PASSAGE FOR REVIEW -
________________________
Tourism-related equities have become the second worst performer in the Stock Exchange of Thailand (SET) index after sliding by more than 14% year-to-date, with shattered first-quarter earnings projected as Chinese tourist arrivals plummet following the novel coronavirus outbreak.

Year-to-date share prices of all Thai equities clustered in the tourism segment, where most are operators of major hotel chains in Thailand, have been in the red since trading began on Jan 2.

The share price of S Hotels and Resorts Plc, a holding company that manages hotels and resorts in key tourist destinations, plunged the most among hospitality peers, down by 33.5% year-to-date as of Feb 4, according to SETSMART.

The Erawan Group Plc (ERW), the operator of luxury hotels such as Grand Hyatt Erawan Bangkok and JW Marriott Bangkok, also saw a 24.4% dip in share price, while Central Plaza Hotel Plc (CENTEL) suffered a 12% decline.

The virus pandemic is the latest string of bad news thwarting optimism for tourism-related SET-listed stocks as fundamentals were previously hampered by Thailand’s economic slowdown, the baht appreciation and fierce competition in the hospitality sector.

Analysts have recommended their clients shun equity investment in the tourism industry as it reels from the coronavirus outbreak, which has claimed more than 490 lives from over 24,000 confirmed cases of infection since news of the contagion that started in Wuhan, the capital of China’s Hubei province, broke out in December.

SAPPED PROFITS

With no end in sight in terms of the virus spread and China banning outbound group tours, a sharp decline in tourists travelling to Thailand from the mainland is inevitable.

The country’s lucrative tourism industry, which contributes more than 10% of GDP, will be hit hard, especially hotels and restaurants where a huge chunk of earnings comes from mainland visitors.
________________________
GIVEN DATA -

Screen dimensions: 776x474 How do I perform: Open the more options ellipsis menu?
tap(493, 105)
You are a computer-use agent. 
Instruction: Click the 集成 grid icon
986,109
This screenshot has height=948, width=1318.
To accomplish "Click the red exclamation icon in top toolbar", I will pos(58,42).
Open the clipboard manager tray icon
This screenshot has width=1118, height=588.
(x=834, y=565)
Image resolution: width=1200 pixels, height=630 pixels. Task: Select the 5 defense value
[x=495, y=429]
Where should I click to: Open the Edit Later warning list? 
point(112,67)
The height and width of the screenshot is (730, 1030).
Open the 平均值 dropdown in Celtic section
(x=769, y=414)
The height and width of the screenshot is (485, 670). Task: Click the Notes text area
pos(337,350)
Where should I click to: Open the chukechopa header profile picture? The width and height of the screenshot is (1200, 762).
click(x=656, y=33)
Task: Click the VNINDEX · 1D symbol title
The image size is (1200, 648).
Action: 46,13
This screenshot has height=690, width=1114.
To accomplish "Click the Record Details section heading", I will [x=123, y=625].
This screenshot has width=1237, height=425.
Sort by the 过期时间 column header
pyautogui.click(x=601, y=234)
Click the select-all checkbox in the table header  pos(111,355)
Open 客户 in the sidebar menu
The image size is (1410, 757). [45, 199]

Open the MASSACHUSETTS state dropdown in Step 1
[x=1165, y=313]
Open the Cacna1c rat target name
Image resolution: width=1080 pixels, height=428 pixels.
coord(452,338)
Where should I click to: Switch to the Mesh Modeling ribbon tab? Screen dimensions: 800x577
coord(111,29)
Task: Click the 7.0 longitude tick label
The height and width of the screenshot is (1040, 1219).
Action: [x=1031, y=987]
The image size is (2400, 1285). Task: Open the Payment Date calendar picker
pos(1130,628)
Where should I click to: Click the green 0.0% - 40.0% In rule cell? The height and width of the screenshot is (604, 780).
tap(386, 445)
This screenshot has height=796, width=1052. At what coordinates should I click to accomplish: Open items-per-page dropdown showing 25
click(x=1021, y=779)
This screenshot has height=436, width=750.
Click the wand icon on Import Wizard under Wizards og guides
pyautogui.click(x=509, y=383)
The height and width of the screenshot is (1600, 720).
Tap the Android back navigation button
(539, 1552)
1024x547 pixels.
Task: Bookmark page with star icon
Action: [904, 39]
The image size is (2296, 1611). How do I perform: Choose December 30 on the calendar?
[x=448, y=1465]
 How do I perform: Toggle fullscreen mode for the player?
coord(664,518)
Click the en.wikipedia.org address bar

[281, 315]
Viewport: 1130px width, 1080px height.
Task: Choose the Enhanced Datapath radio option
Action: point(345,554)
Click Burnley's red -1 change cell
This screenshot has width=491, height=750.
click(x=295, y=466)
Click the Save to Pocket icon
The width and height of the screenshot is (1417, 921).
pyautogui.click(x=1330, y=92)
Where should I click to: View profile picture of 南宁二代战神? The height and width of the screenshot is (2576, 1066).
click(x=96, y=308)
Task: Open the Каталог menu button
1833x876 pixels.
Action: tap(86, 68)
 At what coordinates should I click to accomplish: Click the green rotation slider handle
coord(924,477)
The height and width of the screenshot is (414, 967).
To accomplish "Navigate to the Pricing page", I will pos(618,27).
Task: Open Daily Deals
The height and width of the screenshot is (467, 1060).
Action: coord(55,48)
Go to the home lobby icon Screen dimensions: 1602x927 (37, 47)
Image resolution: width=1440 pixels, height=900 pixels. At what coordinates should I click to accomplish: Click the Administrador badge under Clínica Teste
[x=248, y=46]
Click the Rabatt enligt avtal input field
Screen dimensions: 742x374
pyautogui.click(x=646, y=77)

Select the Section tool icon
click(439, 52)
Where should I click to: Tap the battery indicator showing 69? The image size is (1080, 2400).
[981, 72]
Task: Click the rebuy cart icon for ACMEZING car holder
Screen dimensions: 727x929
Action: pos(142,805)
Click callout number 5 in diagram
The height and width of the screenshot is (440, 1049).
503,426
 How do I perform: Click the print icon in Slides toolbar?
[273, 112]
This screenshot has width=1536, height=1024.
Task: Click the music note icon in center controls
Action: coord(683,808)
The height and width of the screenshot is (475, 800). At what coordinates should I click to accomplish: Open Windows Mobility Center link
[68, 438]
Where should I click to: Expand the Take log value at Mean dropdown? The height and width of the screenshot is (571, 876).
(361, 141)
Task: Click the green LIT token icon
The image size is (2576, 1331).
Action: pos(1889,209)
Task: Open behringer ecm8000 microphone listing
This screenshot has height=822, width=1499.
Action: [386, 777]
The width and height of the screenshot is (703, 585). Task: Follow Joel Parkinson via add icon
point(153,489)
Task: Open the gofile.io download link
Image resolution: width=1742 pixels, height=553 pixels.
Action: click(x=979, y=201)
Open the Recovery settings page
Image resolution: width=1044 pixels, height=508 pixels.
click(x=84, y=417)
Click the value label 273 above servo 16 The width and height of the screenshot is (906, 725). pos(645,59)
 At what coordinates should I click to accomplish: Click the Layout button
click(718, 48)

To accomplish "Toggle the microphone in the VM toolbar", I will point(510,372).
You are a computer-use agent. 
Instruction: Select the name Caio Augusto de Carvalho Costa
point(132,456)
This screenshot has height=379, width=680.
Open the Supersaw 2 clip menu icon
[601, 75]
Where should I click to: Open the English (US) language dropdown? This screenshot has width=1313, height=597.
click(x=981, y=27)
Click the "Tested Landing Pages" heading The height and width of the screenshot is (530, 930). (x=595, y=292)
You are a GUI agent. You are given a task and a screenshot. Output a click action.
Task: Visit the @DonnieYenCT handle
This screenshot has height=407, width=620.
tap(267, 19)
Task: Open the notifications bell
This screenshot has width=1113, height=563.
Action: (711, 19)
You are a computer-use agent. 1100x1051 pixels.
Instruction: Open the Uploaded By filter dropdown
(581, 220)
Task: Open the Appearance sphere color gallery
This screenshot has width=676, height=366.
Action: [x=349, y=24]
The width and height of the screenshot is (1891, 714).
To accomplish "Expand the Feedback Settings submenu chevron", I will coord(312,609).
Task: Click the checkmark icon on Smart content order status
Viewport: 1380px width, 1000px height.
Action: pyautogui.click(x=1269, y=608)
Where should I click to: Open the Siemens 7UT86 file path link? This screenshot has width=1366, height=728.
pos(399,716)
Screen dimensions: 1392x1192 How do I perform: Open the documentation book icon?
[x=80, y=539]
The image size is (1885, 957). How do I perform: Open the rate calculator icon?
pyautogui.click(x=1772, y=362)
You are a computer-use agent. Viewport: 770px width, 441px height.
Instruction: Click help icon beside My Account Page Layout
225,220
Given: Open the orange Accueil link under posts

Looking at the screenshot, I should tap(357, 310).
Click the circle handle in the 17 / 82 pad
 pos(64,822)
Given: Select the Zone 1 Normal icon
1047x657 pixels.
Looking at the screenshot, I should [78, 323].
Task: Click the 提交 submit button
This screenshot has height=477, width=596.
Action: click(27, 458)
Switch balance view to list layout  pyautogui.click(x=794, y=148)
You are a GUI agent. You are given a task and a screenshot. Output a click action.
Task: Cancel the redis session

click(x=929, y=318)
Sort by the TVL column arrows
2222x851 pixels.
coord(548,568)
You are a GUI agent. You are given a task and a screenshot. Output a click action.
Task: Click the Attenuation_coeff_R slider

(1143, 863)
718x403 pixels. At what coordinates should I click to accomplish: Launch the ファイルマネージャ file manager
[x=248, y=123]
________________________
TASKS FOR THIS EXERCISE -
• 1. Translate this sentence from the article on Thai tourism stocks into Spanish: "With no end in sight in terms of the virus spread and China banning outbound group tours, a sharp decline in tourists travelling to Thailand from the mainland is inevitable."
• 2. Output part of the article on Thai tourism stocks word for word, beginning at the words "Year-to-date share prices" and stopping after "a 12% decline.".
• 3. According to the article on Thai tourism stocks, how much did Central Plaza Hotel Plc's share price fall?
Use only the article on Thai tourism stocks, not the rows.

RESPONSES TO THE EXERCISE -
• 1. Sin un final a la vista en cuanto a la propagación del virus y con China prohibiendo los viajes en grupo al extranjero, es inevitable una fuerte caída de los turistas que viajan a Tailandia desde el territorio continental.

• 2.
Year-to-date share prices of all Thai equities clustered in the tourism segment, where most are operators of major hotel chains in Thailand, have been in the red since trading began on Jan 2.

The share price of S Hotels and Resorts Plc, a holding company that manages hotels and resorts in key tourist destinations, plunged the most among hospitality peers, down by 33.5% year-to-date as of Feb 4, according to SETSMART.

The Erawan Group Plc (ERW), the operator of luxury hotels such as Grand Hyatt Erawan Bangkok and JW Marriott Bangkok, also saw a 24.4% dip in share price, while Central Plaza Hotel Plc (CENTEL) suffered a 12% decline.

• 3. It fell by 12%.